The BEST Chocolate Chip Cookies to Grace the Planet EVER!!
(Copyright 2010, Sugar)
By: Sugar
7/18/2010
Yield: 2 Dozen Big Cookies
Ingredients:
1 c. packed dark brown sugar
½ c. granulated pure cane sugar
1 c. unsalted sweet cream butter, softened
2 T. pure vanilla extract
2 large eggs, lightly beaten
2 ½ c. all purpose flour
¾ t. +/- salt
1 t. baking soda
1 t. anise seed
12 oz. Ghiardelli semi-sweet chocolate chips
Happy Baking!!
XOXO,
Sugar
The way to a man’s heart is undoubtedly through his taste buds.
Oh! And a BIG PS –
This was the recipe on the back of the McCormick Anise jar. Apparently, Mrs. McCormick couldn’t really bake but wants you to buy her spices, or else she’s in bed with the Pillsbury dough boy.
Hello blogland! We are Sugar and Salt and we would like to welcome you to the THROWDOWN!
Basically, we are a couple of real life (as in non-internet) friends that love to bake and this project has been a long time in the making. We wanted to create a joint venture where we could experiment with recipes and then post our findings. Then Sugar (aka: the smart one...and she's not even the one writing this so you know it's true) had the brilliant idea to turn this blog into a baking throwdown.
So how is this a "throwdown"? So glad that all none of you asked.
Every week we will choose something to make. It might be a cookie. It might be a cake. It might be muffins. You get the idea. Then we will each locate a recipe for this Food-of-the-Week and cook them up in our respective kitchens. These recipes must be FROM SCRATCH. No cheating and trying to pass off something out of a Betty Crocker box as our own.
The results might be delicious. They also might be terrible. That's for our taste testers to decide. Every Monday, we will bring our completed creations in to our office...
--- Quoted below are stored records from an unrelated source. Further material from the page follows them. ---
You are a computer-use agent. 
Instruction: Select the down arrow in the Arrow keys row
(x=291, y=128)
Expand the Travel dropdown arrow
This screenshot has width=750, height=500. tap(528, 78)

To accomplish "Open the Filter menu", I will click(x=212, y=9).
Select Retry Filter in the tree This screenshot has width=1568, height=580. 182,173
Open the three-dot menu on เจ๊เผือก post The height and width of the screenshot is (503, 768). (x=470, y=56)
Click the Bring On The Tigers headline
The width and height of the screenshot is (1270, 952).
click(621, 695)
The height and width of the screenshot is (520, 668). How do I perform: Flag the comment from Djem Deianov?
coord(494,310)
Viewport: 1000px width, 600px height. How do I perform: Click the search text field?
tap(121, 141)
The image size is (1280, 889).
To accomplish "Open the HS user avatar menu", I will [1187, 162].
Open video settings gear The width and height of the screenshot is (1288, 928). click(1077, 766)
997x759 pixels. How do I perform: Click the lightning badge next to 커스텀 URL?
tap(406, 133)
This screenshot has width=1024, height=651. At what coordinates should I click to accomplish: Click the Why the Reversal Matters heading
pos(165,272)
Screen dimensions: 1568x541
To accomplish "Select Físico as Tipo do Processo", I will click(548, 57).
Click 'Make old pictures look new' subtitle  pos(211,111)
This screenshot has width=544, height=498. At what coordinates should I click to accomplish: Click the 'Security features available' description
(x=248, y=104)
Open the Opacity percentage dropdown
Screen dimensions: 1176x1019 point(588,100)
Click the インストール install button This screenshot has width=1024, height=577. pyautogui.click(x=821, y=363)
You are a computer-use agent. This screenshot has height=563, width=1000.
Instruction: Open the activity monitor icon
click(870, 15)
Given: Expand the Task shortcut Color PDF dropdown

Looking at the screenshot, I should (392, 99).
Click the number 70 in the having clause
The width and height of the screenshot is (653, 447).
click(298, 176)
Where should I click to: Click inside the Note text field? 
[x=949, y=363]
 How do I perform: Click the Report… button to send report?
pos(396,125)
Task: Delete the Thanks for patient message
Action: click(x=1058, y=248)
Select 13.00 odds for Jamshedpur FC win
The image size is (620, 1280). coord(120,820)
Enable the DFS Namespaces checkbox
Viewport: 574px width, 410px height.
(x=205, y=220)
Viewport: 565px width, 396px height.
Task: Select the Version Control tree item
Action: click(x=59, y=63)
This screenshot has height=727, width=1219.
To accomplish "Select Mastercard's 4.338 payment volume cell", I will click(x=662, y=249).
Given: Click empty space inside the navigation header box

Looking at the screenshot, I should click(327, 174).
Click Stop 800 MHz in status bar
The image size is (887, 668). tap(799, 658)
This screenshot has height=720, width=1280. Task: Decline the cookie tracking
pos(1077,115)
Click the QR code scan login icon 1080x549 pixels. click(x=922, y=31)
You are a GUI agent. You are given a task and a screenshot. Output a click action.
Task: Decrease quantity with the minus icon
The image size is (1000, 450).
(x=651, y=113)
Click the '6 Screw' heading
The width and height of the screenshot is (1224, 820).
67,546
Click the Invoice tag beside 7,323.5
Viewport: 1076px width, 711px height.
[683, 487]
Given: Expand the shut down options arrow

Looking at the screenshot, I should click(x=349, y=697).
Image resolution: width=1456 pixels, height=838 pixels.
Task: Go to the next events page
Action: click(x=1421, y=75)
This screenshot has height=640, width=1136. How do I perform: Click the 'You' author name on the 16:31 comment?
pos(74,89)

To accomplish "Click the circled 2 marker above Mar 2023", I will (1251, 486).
Oh did I mention we work together? Yeah, not important.
...and they will be set out in the kitchen for people to try. They won't be labeled and these taste testers won't know which dish belongs to who, which works out well in case one of them is feeling particularly spiteful towards one of us that day. Then they will vote based on this nifty little rating system that we came up with:
I give you...THE YUMS:
5 Yums basically means that whoever created the dish must have cast serious magical baking voodoo on it. It would make angels sing and bring peace to the Earth. Unicorns frolicking on a rainbow. That sort of thing.
4 Yums is like a A-/B+. Still very delicious, but maybe lacking a little bit of that magic something.
3 Yums is above average. The tasters have had better, but they have also had much, much worse.
2 Yums is...meh. It's not like anyone will spit it out into a napkin, but it definitely isn't setting the world on fire.
1 Yum? Yeah. Not good. One bite was more than enough.
And then we have 0 Yums, which is basically WTF were you thinking? Were you drunk when you made this? Massive baking FAIL.
Every Wednesday we will post up the results of the tasters' testing using the Yum system. Winner gets bragging rights. Also we will post up what the food for the following week will be! While this will also be a lot of fun for us, we hope that the people reading this blog might be able to use some of these recipes for their own friends and families. The good ones of course. Neither of us recommend recreating anything that gets 0 Yums.